9. SEAF Standard Magazine. Japan has incredible magazines. They are incredibly specialised (focused on specific subjects). In Japan, newsagents are packed three people deep around all of the magazine stands. They love their magazines!

Their magazines are extremely detailed and of very high quality. This is no exception. It categorises a man's collection of cool vintage treasures in his shop, near the (albeit fictitious) SEtagaya Air Force (SEAF) base. 

10. Nikon D7100 Digital SLR body. My wife's little Nikon D3100's SD memory card holder gave up the ghost a short time ago, after taking thousands of product shots (resulting in thousands of sales) for her online stores. Time to upgrade. The larger, heavier, high-end enthusiast body has dual SD card ports, 24 megapixel sensor, usable low light capability to  ISO 6400, and full HD video. It's the undisputed best cropped-sensor camera on the market at present.

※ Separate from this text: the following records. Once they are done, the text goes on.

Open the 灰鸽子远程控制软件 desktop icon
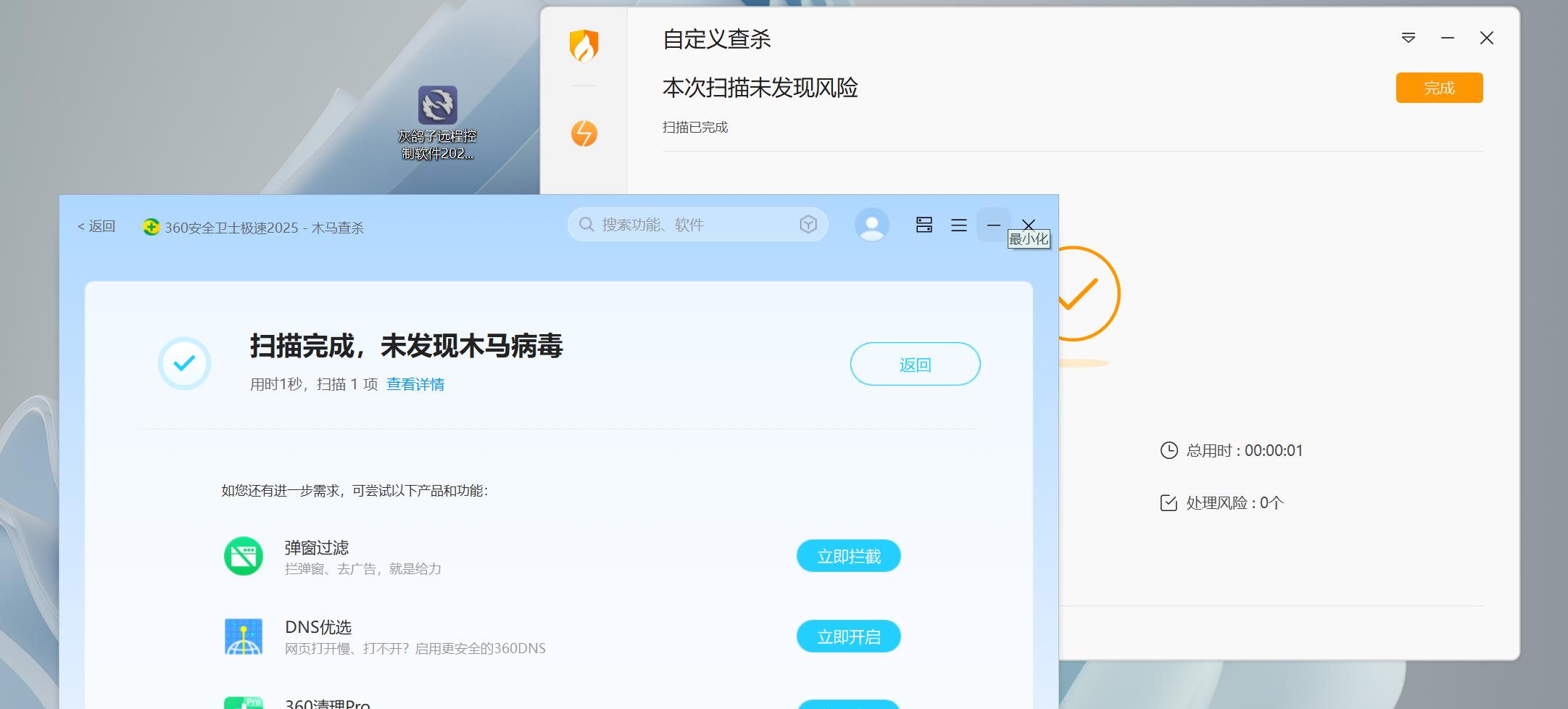1568x709 pixels. pos(437,106)
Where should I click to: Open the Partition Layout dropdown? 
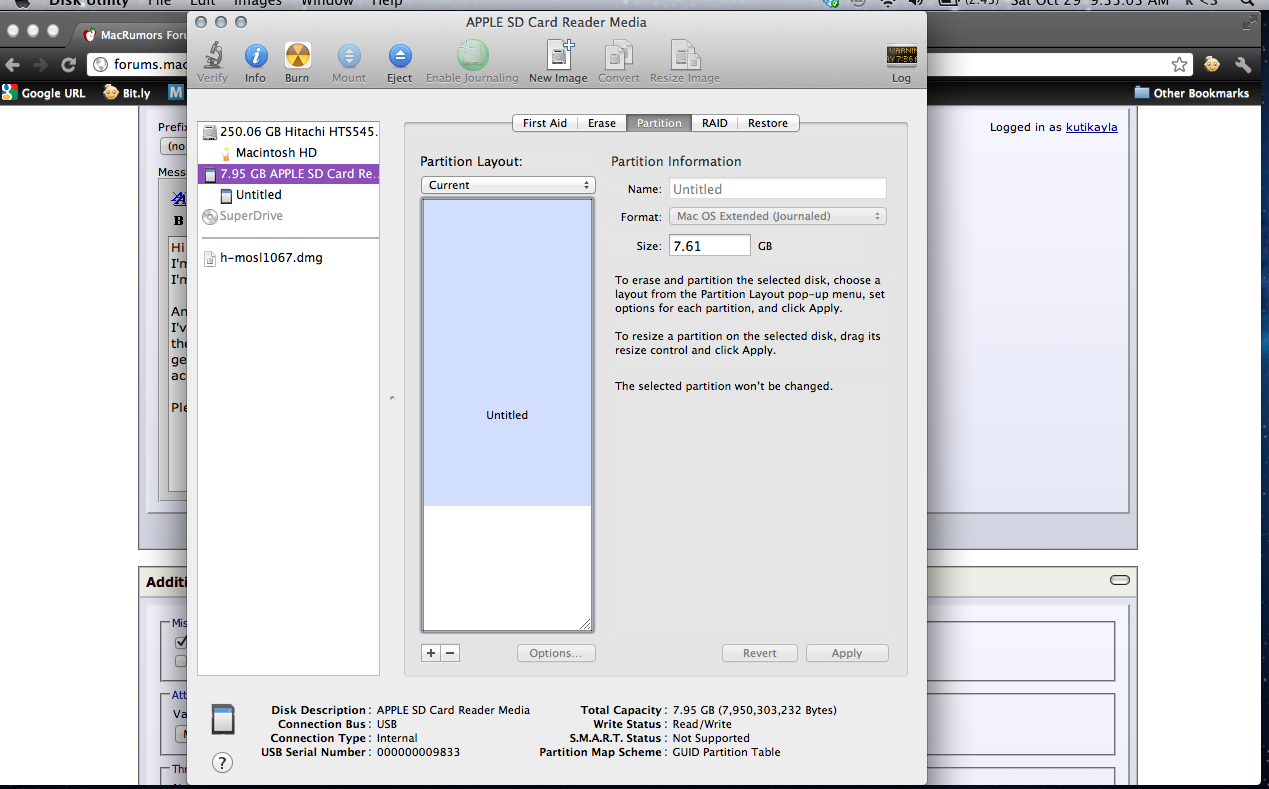coord(508,185)
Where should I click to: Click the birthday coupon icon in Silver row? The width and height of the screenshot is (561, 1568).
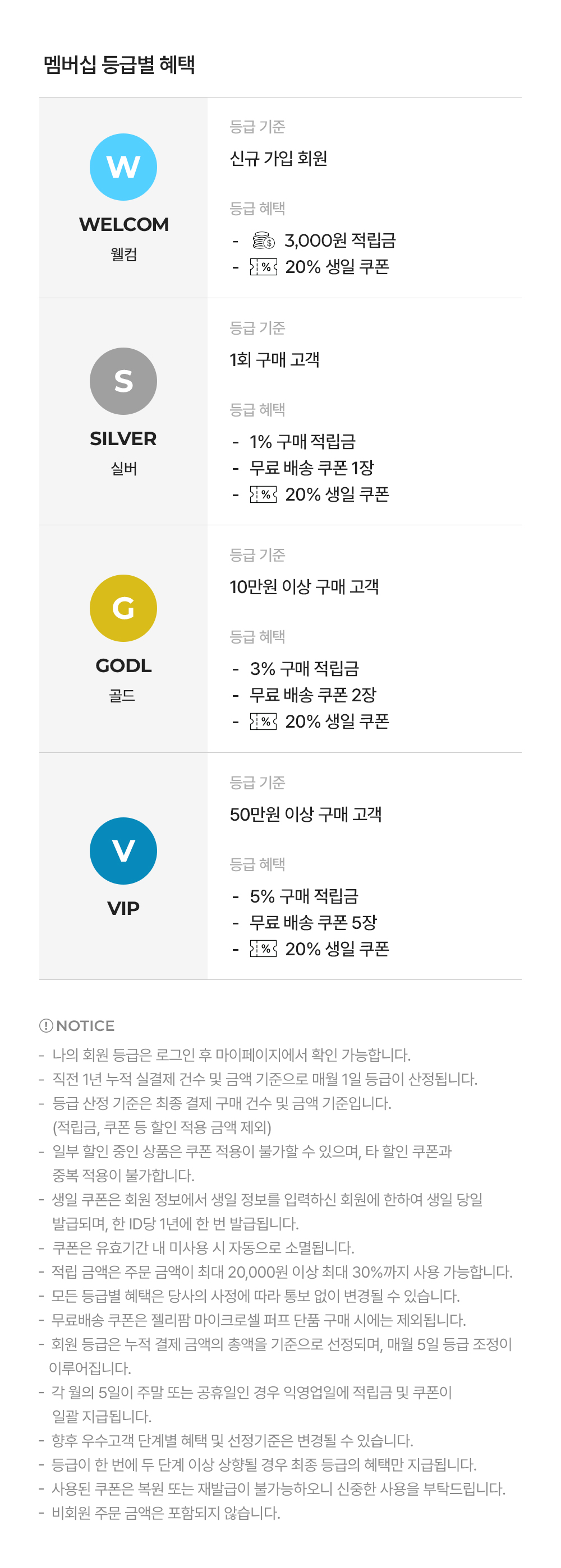point(263,494)
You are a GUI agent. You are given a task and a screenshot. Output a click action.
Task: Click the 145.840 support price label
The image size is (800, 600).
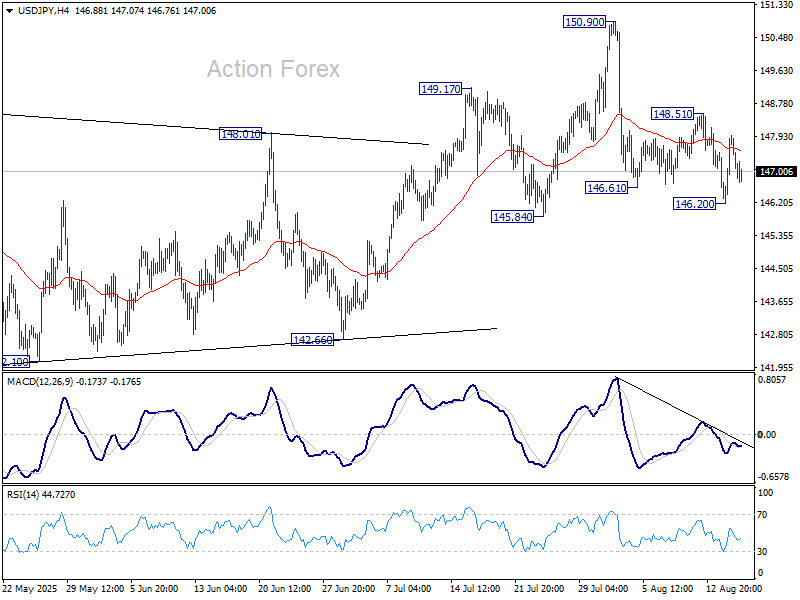(511, 216)
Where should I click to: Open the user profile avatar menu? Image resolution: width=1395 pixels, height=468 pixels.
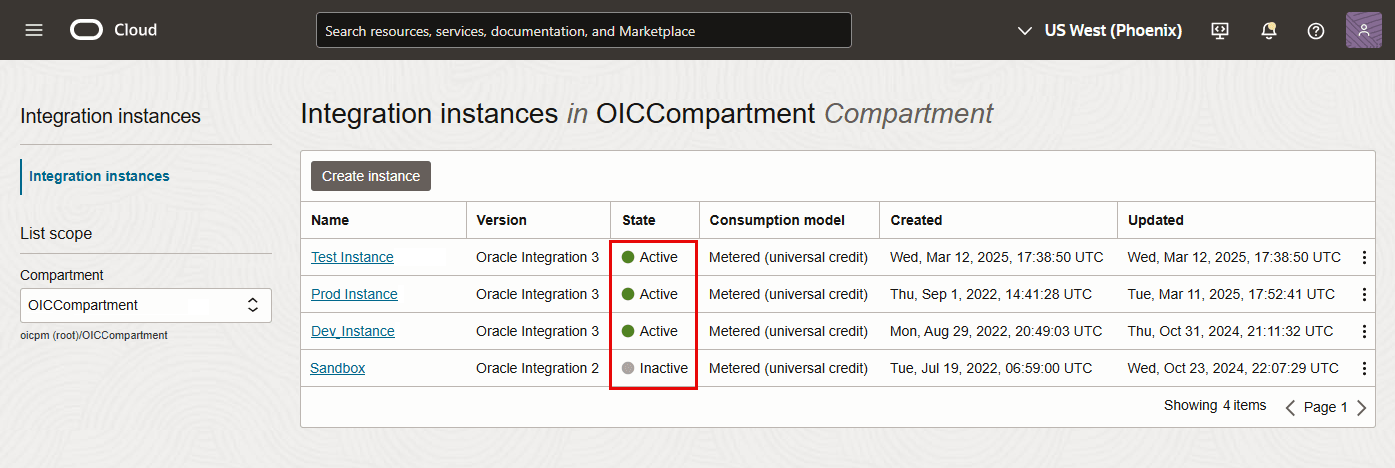pyautogui.click(x=1363, y=30)
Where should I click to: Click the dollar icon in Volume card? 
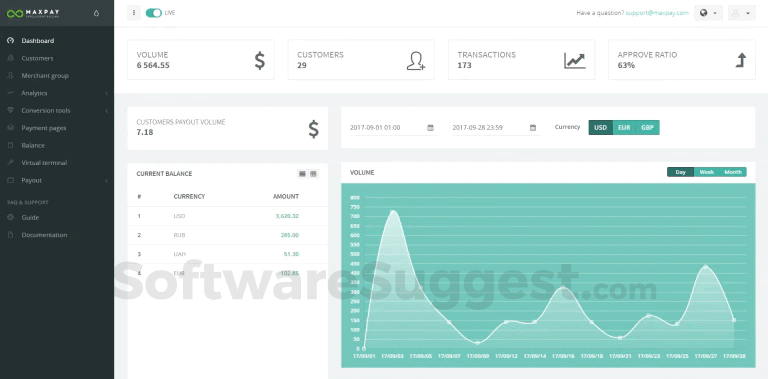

11. Nikkor 50mm f1.8D lens. Our most used lenses are a 50mm f1.8G and a 35mm f1.8G. The new lens goes nicely on the body listed above. Light, small, inexpensive. Best bang for the buck, so to speak.

12.Nikon FT1 Lens adapter. This little (outrageously expensive, but brilliant) gadget allows me to use my larger DX DSLR lenses on my smaller Nikon 1 body, retaining full autofocus and light readings. I haven't used it to its full capacity yet, as it creates a crop factor of 1.7 (in plain English, it means that a 50mm DSLR lens attached to the little Nikon 1 body becomes a longish- 85 mm lens equivalent (50 times 1.7 = 85). 

13.High Fidelity Blu-Ray starring John Cusack and Jack Black. I simply love this film. The music, the actors, the "top five" lists for everything,  the incredible Saab 900i convertible driven by Cusack's love interest, etc. 

And...... who hasn't dreamed of owning a vintage vinyl record store?

14. Sony 1 TB hard drive. I realised I had 28,000 photos on my laptop, all of which my wife and I took over the past couple of years. They were later safely stored on this lovely hard drive.

15. Car keys. We take our cars pretty seriously. Folks, this blog isn't meant to come across as some bragfest thing, but we had a a pretty special year in 2013, hit a few goals and had some good things happen, and didn't want to remember it as "the year we bought a Hyundai i30 and had a trip to Dubbo". (Sorry, Dubbo!)

Oh, the CAR KEYS. Look out for a full road test for my wife's new Mercedes coming up. This little thing is a pocket rocket when it needs to be.

16. Vintage "Kershaw" leather case for compact camera. I love old bags and satchels, particularly leather ones. I also collect vintage leather jackets, my favourite being a vintage Camel Cigarettes pilot's jacket from the 1960's. 

This case though, fits my small backup camera, a Nikon P7100, really well. The case is made in England and is from about the 1940's. Purchased in Daylesford, Victora on one of our regular scavenging trips.....

So, that's all for now. What's coming up in your life? What are you looking forward to? 

One of my favourite (related) quotes is from the film "Ferris Bueller's Day Off": 

"Life moves pretty fast. If you don't stop and look around once in a while, you could miss it."